### PASSAGE GIVEN
Theorem: Let $X$ a topological space, and $H \subset C(X)$ an equicontinuous subset. Then on $H$

  • the topology of pointwise convergence on a (given) dense subset,
  • the topology of pointwise convergence, and
  • the topology of uniform convergence on (quasi)compact subsets of $X$

coincide.

The theorem holds more generally with a uniform space in place of $\mathbb{R}$. Since a union of finitely many equicontinuous subsets is equicontinuous, and a singleton is evidently equicontinuous, $H = \{f_i : i \in I \} \cup \{f\}$ is an equicontinuous subset of $C(X)$, whence on $H$, pointwise convergence coincides with (quasi)compact convergence. Since $X$ is assumed compact, that is uniform convergence.

### MATERIAL PROVIDED
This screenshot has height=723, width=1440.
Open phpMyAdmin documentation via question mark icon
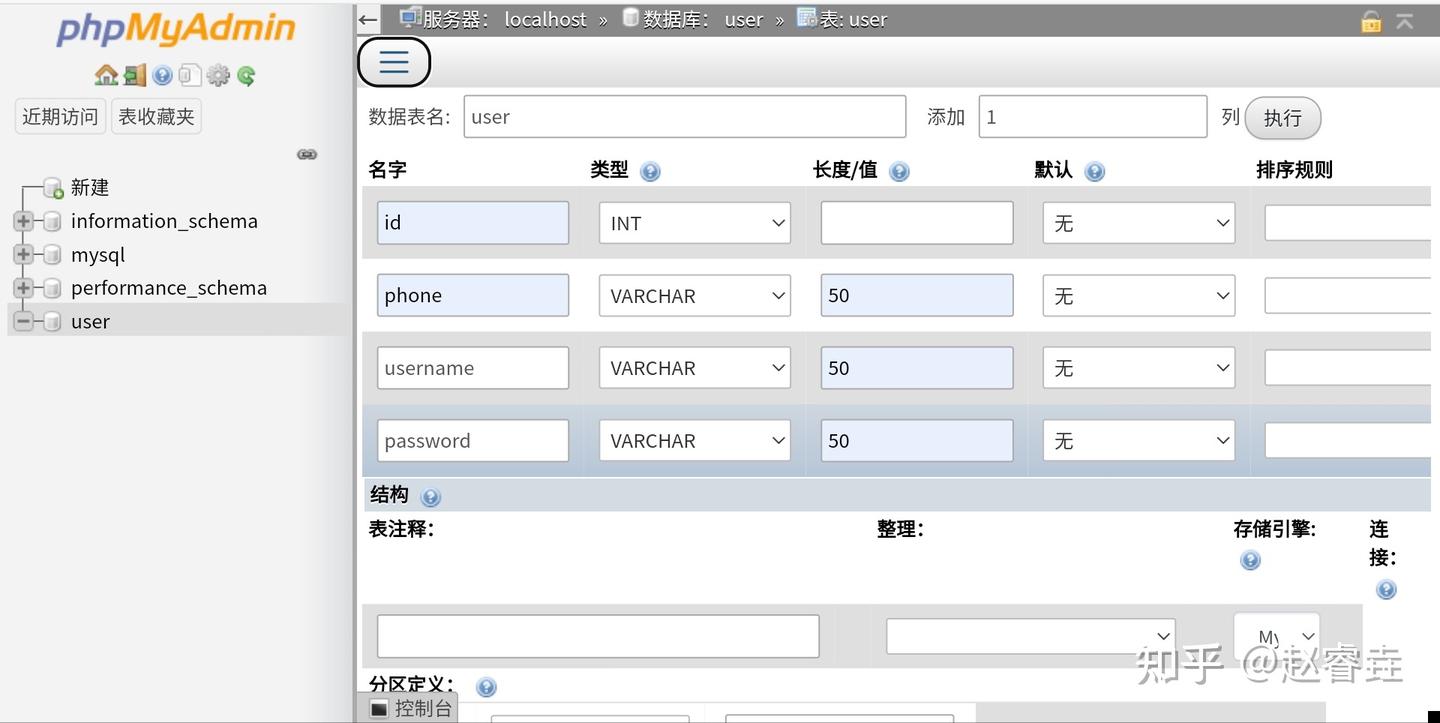tap(162, 74)
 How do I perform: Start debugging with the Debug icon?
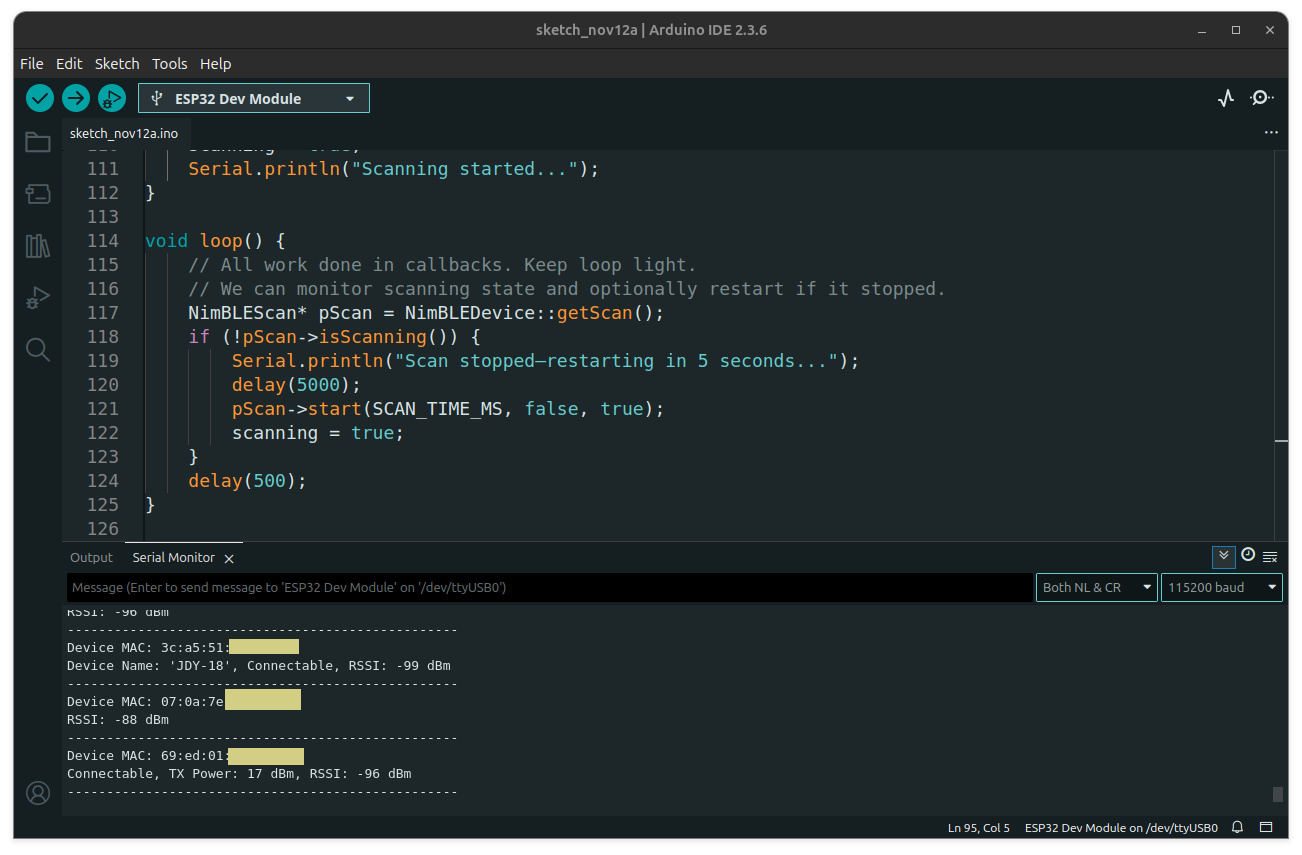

### CHALLENGES
• a. Which topologies on $H$ does the passage on equicontinuity say coincide? List every one.
• b. Write out the part of the passage on equicontinuity that begins at the words "The theorem holds" and ends after the words "is uniform convergence.".

### RESPONSES FOR EACH TASK
• a.
- the topology of pointwise convergence on a (given) dense subset
- the topology of pointwise convergence
- the topology of uniform convergence on (quasi)compact subsets of $X$

• b.
The theorem holds more generally with a uniform space in place of $\mathbb{R}$. Since a union of finitely many equicontinuous subsets is equicontinuous, and a singleton is evidently equicontinuous, $H = \{f_i : i \in I \} \cup \{f\}$ is an equicontinuous subset of $C(X)$, whence on $H$, pointwise convergence coincides with (quasi)compact convergence. Since $X$ is assumed compact, that is uniform convergence.